Riapparve Amilcare a fare spallucce.
E nella notte, mentre Anneke viaggiava verso la Sardegna, solo per me, io e Barbie ci unimmo nella più inebriante delle notti colpevoli. Avevo deciso di rovinare tutto, proprio all’ultimo momento. Non ne capivo la ragione, né mi interessava indagarla, ma in qualche modo, forse, c’entrava la paura di veder la vita prendere il verso giusto.

Anneke arrivò. La osservavo da lontano mentre mi cercava all’ingresso del campeggio. E capì tutto appena mi vide. Perché io avevo voluto così. Nessuna spiegazione. Codardo fino in fondo.

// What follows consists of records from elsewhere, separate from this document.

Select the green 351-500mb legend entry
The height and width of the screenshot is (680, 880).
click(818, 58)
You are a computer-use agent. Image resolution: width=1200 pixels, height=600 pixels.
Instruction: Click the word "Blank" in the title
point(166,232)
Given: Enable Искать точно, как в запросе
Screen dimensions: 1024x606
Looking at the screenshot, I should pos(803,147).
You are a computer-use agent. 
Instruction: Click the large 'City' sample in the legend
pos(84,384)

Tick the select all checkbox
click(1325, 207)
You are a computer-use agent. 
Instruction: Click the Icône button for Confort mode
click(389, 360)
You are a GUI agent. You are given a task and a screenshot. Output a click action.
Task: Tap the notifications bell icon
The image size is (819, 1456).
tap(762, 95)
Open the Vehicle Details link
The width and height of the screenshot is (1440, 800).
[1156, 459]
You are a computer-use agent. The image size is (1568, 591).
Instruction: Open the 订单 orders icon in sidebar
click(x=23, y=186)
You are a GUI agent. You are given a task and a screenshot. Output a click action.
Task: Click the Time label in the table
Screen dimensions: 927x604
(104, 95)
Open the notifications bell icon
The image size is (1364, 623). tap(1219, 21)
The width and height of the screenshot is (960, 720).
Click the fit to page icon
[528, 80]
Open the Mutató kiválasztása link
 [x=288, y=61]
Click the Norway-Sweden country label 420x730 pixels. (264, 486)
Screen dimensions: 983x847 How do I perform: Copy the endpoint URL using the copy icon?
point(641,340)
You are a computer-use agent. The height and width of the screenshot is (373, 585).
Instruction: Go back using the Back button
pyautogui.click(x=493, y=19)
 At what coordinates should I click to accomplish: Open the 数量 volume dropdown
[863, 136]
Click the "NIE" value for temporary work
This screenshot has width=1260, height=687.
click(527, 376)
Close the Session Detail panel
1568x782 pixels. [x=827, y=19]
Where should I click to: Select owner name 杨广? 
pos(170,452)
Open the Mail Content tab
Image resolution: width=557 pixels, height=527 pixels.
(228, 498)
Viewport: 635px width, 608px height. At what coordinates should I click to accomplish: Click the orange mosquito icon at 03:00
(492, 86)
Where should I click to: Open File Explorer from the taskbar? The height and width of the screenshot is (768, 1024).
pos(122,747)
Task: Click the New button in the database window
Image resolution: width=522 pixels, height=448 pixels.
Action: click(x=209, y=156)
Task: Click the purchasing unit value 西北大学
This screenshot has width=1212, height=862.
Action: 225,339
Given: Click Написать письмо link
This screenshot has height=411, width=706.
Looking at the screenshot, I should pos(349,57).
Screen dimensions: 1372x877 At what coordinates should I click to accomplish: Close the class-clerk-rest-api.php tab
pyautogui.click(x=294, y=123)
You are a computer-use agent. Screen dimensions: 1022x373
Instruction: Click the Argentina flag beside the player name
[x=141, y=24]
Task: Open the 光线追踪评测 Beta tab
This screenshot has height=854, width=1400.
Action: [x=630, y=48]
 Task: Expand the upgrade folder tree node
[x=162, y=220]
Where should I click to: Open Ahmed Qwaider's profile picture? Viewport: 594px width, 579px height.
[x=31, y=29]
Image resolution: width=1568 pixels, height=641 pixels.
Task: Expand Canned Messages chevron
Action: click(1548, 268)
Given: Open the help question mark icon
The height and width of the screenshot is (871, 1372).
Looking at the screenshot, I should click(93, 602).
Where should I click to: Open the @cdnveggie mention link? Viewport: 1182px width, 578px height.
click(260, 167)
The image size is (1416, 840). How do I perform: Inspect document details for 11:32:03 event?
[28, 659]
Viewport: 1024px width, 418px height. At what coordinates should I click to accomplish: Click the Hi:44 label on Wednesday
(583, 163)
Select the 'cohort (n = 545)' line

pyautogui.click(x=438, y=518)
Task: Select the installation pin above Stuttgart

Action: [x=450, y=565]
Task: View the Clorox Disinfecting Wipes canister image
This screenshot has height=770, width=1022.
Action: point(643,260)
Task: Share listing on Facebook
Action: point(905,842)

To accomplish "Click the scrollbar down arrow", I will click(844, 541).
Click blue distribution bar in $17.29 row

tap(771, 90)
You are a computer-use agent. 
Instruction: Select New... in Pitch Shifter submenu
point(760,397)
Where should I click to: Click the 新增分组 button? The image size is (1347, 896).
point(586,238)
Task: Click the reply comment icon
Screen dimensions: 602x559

Il suo sguardo si svuotò, sì, si svuotò di mille crepuscoli.

Di lì a breve seppi che Barbie era incinta di Martina. Ma questa è un’altra storia.
Cloe, ora capisci perché non ti risponderò: se staremo sempre insieme? Non lo so, quello che posso dirti è che non mi fido, non mi sono mai fidato di me stesso, per ovvie ragioni, e ho una fottuta strizza di trasformare anche i tuoi tramonti in mille crepuscoli.
«Ti amo. Staremo sempre insieme» .
Io le avevo detto così.
Per questo… se staremo sempre insieme, ecco, lo saprai l’ultimo giorno della mia vita, che di sopravviverti non ho alcuna aspirazione.